▶ **Page excerpt**:

=== Begin Enclosure ===

After performing an analog-to-digital conversion of the capacitor’s voltage, a Near Field Communication (NFC)-integrated circuit chip wirelessly transmits the data back to the phone, where the voltage is converted quantitatively to a UV-exposure dose measurement.

Simply put: Just before you hit the beach, you mount the bead-sized device on your fingernail. Then, at any point during the day, you swipe the sensor with your phone. The contact activates near-field communications and sends data about your sun exposure to your device.

“In that way you never have to worry about whether a battery is charged up or not, because there is no battery,” said lead researcher John Rogers, a Louis Simpson and Kimberly Querrey Professor of Materials Science and Engineering, Biomedical Engineering, and Neurological Surgery in Northwestern's McCormick School of Engineering. “There are no moving parts. It’s a purely wireless interface with your phone.”

Unlike existing monitors that offer instantaneous measurements, Rogers says the UV Sense technology provides a more valuable, cumulative determination of the total accumulated exposure to ultraviolet rays – an important factor that determines if you’ll get sunburned or not.

“We’re [measuring] continuously, so we don’t have any gaps or errors that could emerge from time-dependent variations in the UV exposure, due to shadows, or moving in and out of a car, for example,” Rogers told Tech Briefs.

A Natural Partnership

With a large market position in sunscreen, L'Oréal had a motivation in developing a technology that places quantitative UV-exposure measurements at their customers’ fingertips.

=== End Enclosure ===

▶ **Data under study**:
=== Begin Enclosure ===

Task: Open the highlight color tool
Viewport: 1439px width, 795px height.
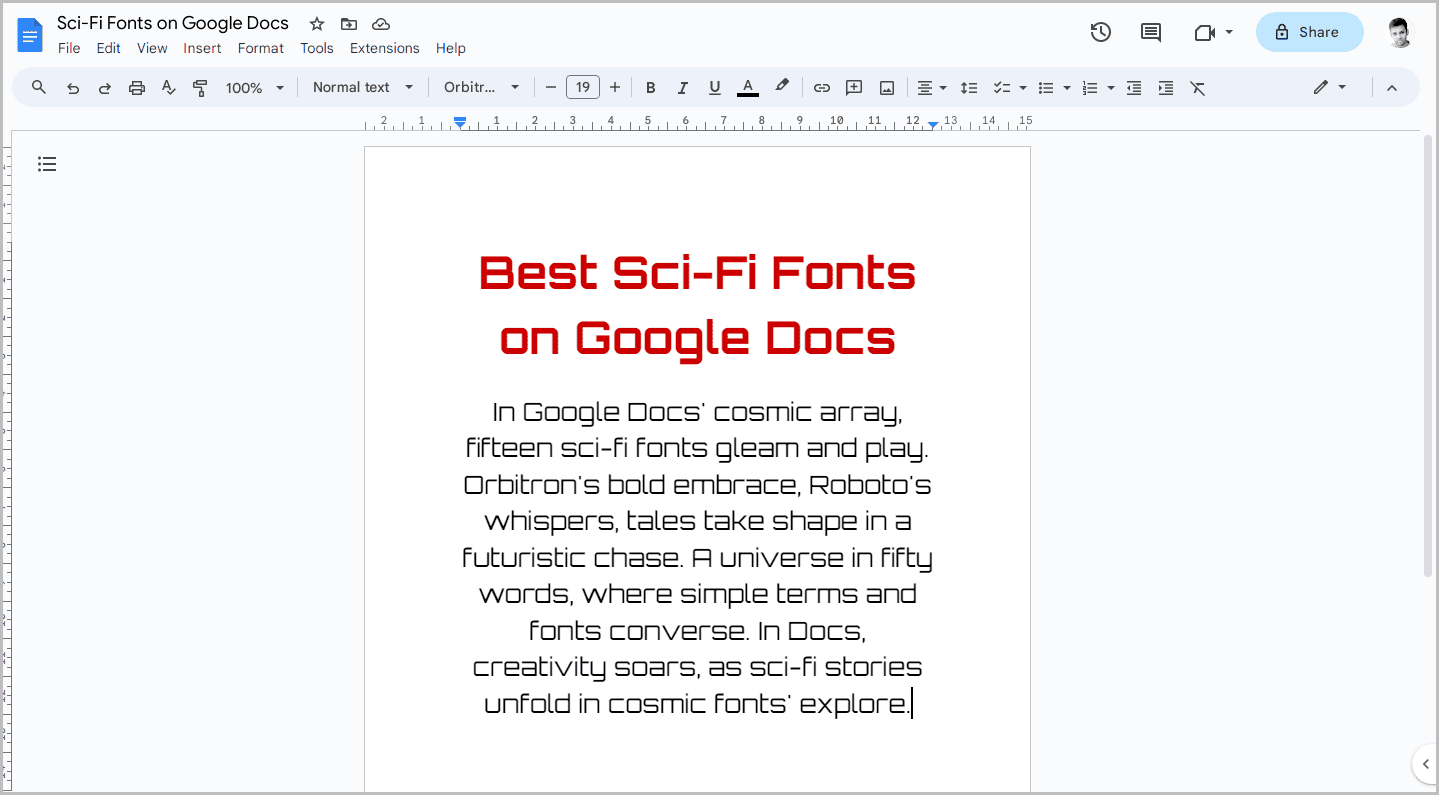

=== End Enclosure ===
=== Begin Enclosure ===

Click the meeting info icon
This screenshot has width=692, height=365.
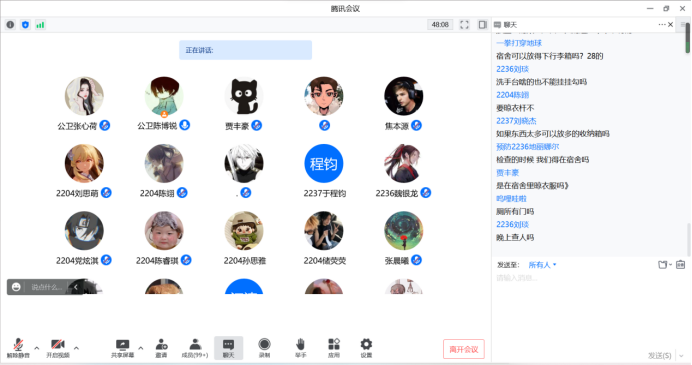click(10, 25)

=== End Enclosure ===
=== Begin Enclosure ===

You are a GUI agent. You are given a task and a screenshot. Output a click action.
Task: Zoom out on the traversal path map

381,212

=== End Enclosure ===

▶ **Tasks and exercises**:
- a) Please explain, in one to three sentences and using the UV Sense excerpt, why Rogers says the device avoids gaps or errors in its readings.
- b) According to the UV Sense excerpt, where does the wearer put the device before going to the beach?

▶ **Response list**:
- a) The device measures continuously, so it has no gaps or errors from time-dependent changes in UV exposure. Shadows and moving in and out of a car are examples of such changes.

- b) On a fingernail.